If that weren’t enough, many of the foods that support liver detox pathways are also beneficial for digestive health. Think: fiber-rich foods like fruits, vegetables, and whole grains, which can help to promote regularity and support a healthy gut microbiome.
Speaking of cruciferous foods, here’s a healthy hormone hack — add broccoli sprouts into your diet for healthy estrogen levels! These small, nutrient-dense sprouts are a rich source of a compound called sulforaphane, which has been shown to support healthy estrogen levels.
As women, we have many nutritional needs, which often go unmet!
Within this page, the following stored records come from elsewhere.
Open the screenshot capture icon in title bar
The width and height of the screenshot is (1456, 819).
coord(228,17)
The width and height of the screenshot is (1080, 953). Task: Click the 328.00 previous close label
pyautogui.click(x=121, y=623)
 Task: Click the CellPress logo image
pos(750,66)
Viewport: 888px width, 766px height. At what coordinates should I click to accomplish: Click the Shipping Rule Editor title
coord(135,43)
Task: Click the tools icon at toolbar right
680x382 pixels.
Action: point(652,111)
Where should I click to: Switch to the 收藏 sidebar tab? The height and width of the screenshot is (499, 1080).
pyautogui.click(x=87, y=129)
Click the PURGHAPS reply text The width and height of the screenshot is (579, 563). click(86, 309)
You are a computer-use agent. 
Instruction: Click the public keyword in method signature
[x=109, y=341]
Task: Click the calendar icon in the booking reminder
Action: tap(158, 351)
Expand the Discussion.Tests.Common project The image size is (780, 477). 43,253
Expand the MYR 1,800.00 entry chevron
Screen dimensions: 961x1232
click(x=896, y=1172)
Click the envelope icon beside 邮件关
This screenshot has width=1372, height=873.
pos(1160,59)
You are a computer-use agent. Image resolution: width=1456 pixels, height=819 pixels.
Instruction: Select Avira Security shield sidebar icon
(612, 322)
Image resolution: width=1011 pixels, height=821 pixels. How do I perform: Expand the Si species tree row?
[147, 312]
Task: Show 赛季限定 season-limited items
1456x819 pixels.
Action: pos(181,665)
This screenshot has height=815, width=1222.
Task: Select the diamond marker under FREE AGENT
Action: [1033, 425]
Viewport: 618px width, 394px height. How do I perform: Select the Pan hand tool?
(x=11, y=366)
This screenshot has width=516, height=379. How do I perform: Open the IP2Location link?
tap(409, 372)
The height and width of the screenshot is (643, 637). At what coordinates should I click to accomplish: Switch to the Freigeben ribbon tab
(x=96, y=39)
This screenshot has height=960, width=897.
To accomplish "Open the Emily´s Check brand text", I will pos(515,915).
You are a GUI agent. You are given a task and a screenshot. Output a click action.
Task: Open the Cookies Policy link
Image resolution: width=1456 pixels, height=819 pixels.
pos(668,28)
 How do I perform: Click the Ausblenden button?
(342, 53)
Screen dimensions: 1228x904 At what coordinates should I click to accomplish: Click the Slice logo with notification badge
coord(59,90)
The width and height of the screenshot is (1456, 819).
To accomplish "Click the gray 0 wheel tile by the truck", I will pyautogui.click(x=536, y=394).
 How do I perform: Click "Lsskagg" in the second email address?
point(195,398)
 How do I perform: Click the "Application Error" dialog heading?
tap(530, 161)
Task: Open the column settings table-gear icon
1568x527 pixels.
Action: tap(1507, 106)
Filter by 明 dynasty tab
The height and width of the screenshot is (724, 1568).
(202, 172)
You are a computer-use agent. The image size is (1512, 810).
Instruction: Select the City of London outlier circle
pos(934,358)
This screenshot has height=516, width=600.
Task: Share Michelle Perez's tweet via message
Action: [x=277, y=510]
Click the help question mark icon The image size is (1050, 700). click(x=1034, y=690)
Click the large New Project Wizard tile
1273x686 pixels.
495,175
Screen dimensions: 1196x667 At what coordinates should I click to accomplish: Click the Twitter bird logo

So, despite the many roles we often take on, it’s essential for women to prioritize their own health and well-being, both for their own benefit and for the benefit of those around them. And it’s as simple as taking care of yourself with proper nutrition, exercise, and stress management,
That said, it’s important to work with a medical professional like a Naturopathic Doctor or Registered Dietitian to assess your nutrient intake and determine if supplementation is necessary. They can provide guidance on food choices and meal planning to ensure you’re meeting your individual nutrient needs!